Parts of the exercise
a: Translate this sentence from the forum thread on Livorsi and Latham controls into Spanish: "The lathams can be adjusted to work for any outboard brand."
b: Answer these questions from the forum thread on Livorsi and Latham controls.
(i) What throttles did IRLyRiser get after repowering from a Tohatsu?
(ii) Which cables do Half Shell's Livorsi controls use?
(iii) What reasons does TheAdamsProject give for moving to these controls?
c: Write the next part of the forum thread on Livorsi and Latham controls, starting after its final post.
┌─ Provided passage
# Livorsi or Latham controls with Tohatsu



## Charles Hadley (Jan 20, 2019)

TheAdamsProject said:


> I see where you need to run specific cables but has anyone done a conversion from factory controls to these?


Ask tom Gordon


----------



## Kenny V (Jul 30, 2019)

TheAdamsProject said:


> I see where you need to run specific cables but has anyone done a conversion from factory controls to these?


No but I enjoy my Livorsi


----------



## IRLyRiser (Feb 14, 2007)

When I repowered from a Tohatsu to merc I got Latham throttles. The shift and throttle cables are the same ones from the Tohatsu. The lathams can be adjusted to work for any outboard brand.


----------



## Half Shell (Jul 19, 2016)

My Livorsi controls use the same 33C cables as my OEM Suzuki controls used; 

Livorsi Platinum Billet with Uflex Machzero cables


----------



## devrep (Feb 22, 2009)

can someone explain the advantage to these control systems? I've never used them and honestly have no idea why they would be better.


----------



## firecat1981 (Nov 27, 2007)

They aren't any better. They just look cooler.


----------



## Half Shell (Jul 19, 2016)

devrep said:


> can someone explain the advantage to these control systems? I've never used them and honestly have no idea why they would be better.


You can't be a baller without these controls! Seriously though, my OEM Suzuki wasn't feeling too good even after new cables. The Livorsi are about 3 times the price but they are definitely smoother (mine are mechanical) than what I had and are better made... holding my old binnacle in one hand and these in the other makes it pretty obvious. 

In the end, you buy them because you want them not because you need them


----------



## jsnipes (May 1, 2011)

is there not a fancy single throttle version (like you would have on a sportfish) vs. having two shifters for gear+throttle?

these look BA but seem more annoying to use


----------



## TheAdamsProject (Oct 29, 2007)

devrep said:


> can someone explain the advantage to these control systems? I've never used them and honestly have no idea why they would be better.


My move to them would be more for space and clearance than anything else.
└─
┌─ Stored rows
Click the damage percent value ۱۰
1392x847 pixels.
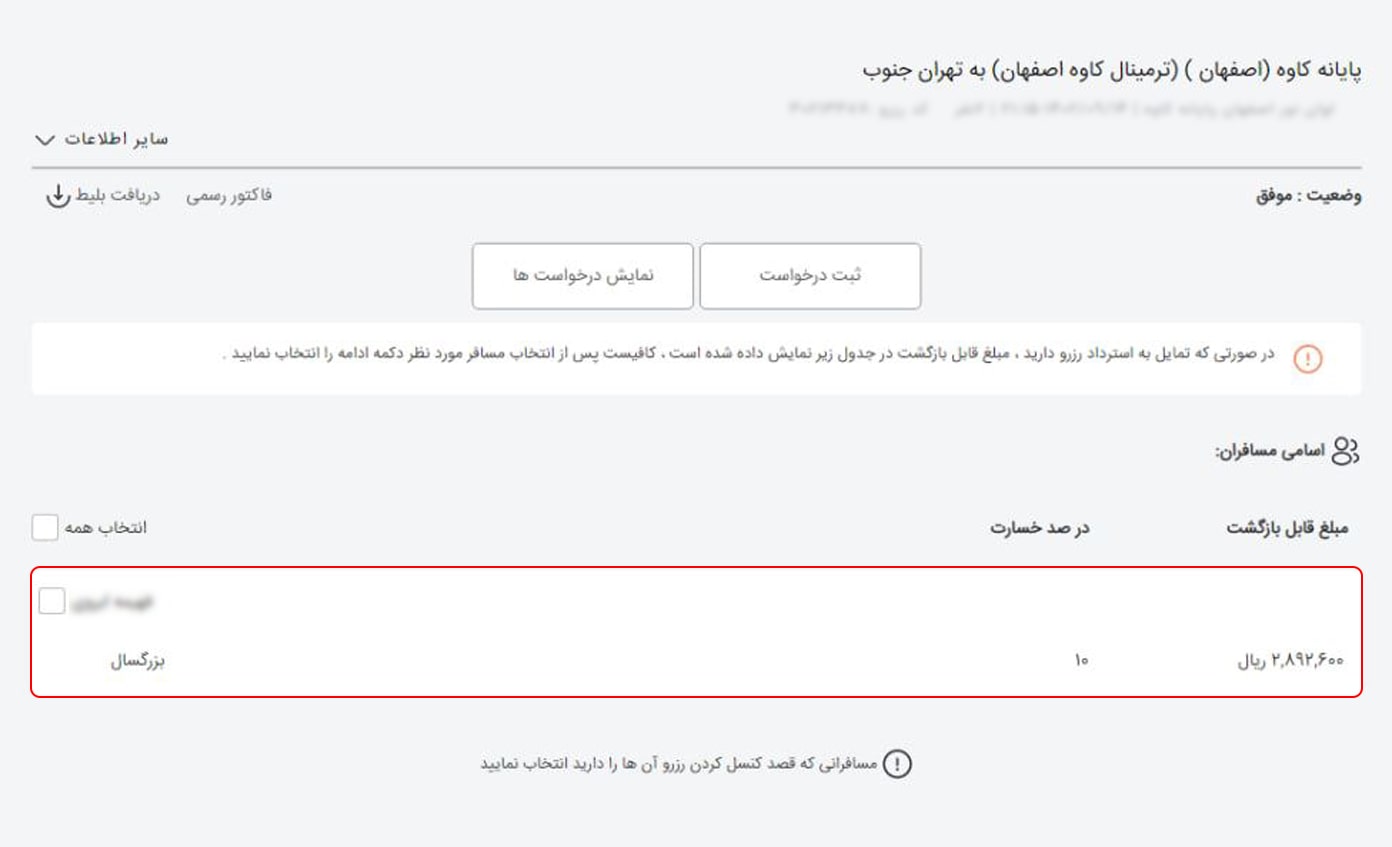coord(1082,661)
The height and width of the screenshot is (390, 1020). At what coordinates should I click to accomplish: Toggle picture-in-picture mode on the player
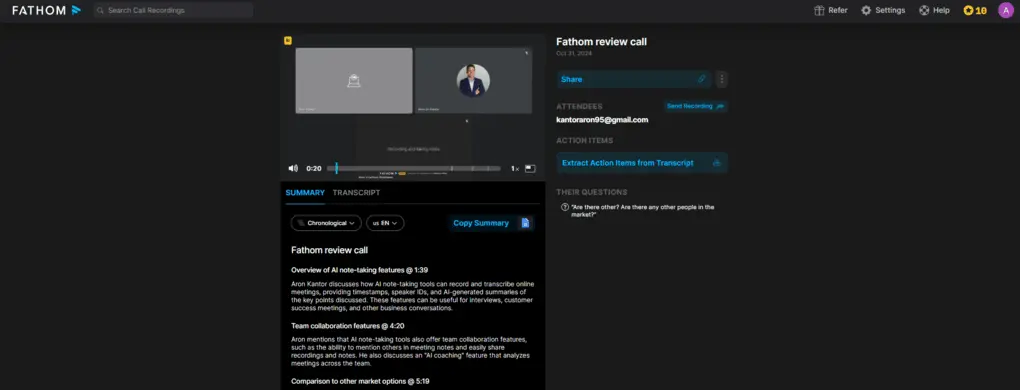pyautogui.click(x=530, y=168)
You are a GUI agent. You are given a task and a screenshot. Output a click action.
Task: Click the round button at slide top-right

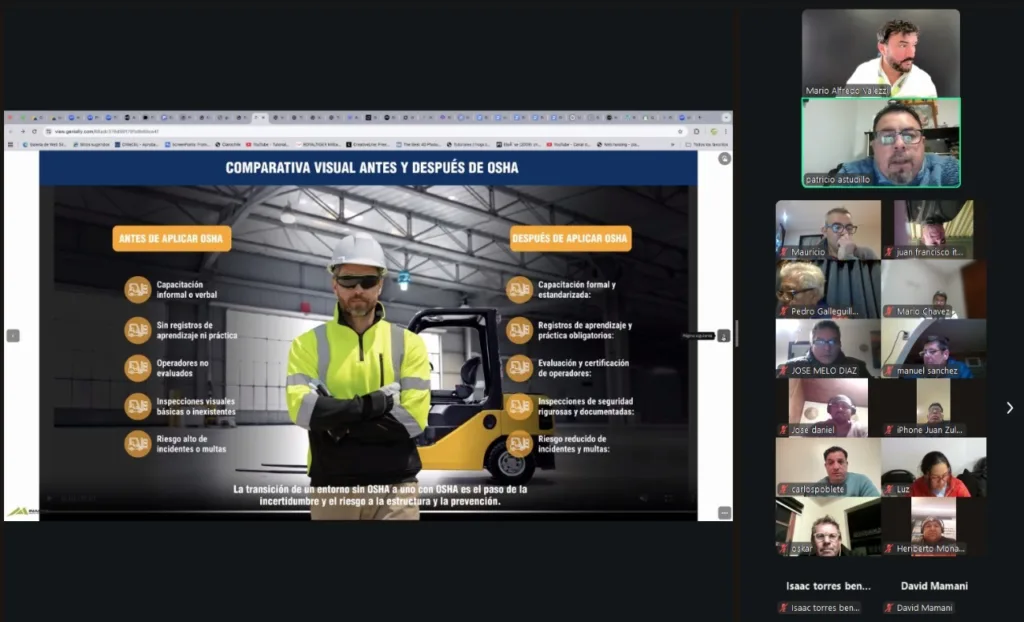pyautogui.click(x=724, y=159)
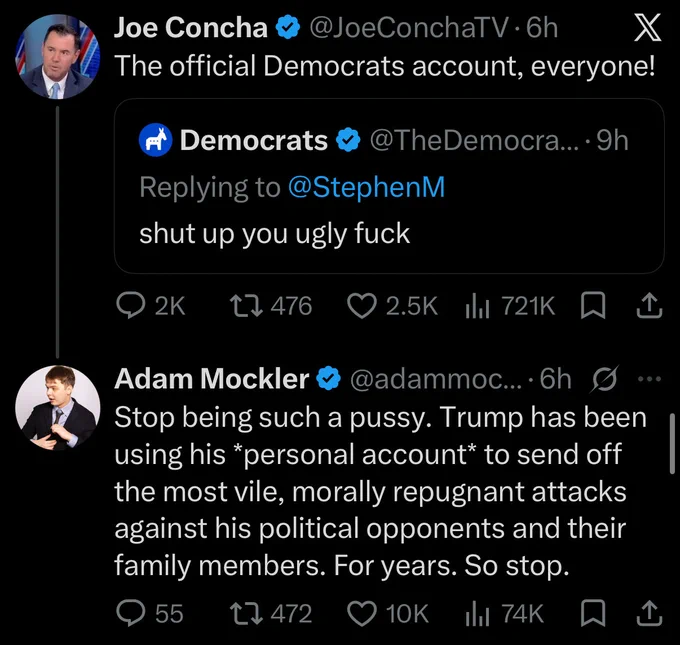Like Adam Mockler's tweet with 10K likes

coord(362,613)
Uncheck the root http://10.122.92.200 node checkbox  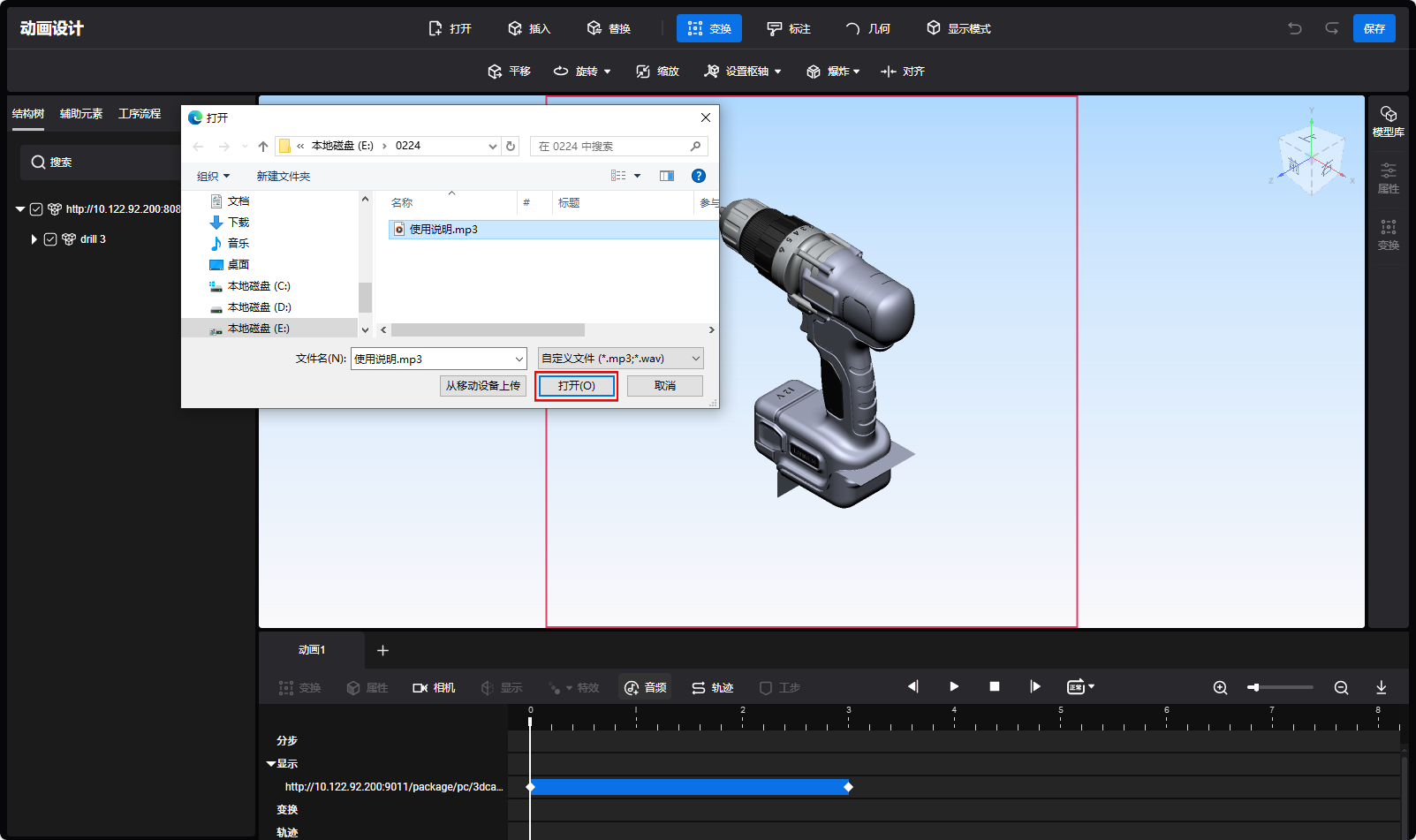coord(36,209)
└─
Answers to the tasks
a: Los Latham pueden ajustarse para funcionar con cualquier marca de motor fuera de borda.

b:
(i) Latham throttles.
(ii) The same 33C cables that the OEM Suzuki controls used, specifically Uflex Machzero cables.
(iii) Space and clearance.

c:
----------



## Half Shell (Jul 19, 2016)

jsnipes said:


> is there not a fancy single throttle version (like you would have on a sportfish) vs. having two shifters for gear+throttle?
> 
> these look BA but seem more annoying to use


While I don't see it on thier website, the cutout template in the installation instructions does have a single lever template which means they make them or made them.


----------



## jay.bush1434 (Dec 27, 2014)

I've used them quite a bit both on skiffs and big triple engine center consoles and I like them. They take a little getting used to operate, especially low speed tight quarters maneuvering, but it's not like juggling. They are very smooth to operate for shifting and throttle adjustments and of course they look really cool. I was going to put Livorsi's on my new EVOx build for my Zuke 60 since I can get twin switches in the throttle handle to wire in trim/tilt and jackplate without having the JP switch mounted to the console or zip tied to the throttle handle. Ultimately I decided against mostly for the $1000-ish upgrade over regular Zuke controls. Also didn't really want water dripping into my console from the Livorsi controls, so I went with Zuke controls and spent the $1k on other stuff on the boat.
@jsnipes the best controls I've used on a boat yet are digital shift controls. Unfortunately, no manufacturer puts digital controls on skiff size motors. I think the smallest Zuke motors are 175hp's that you can get digital controls.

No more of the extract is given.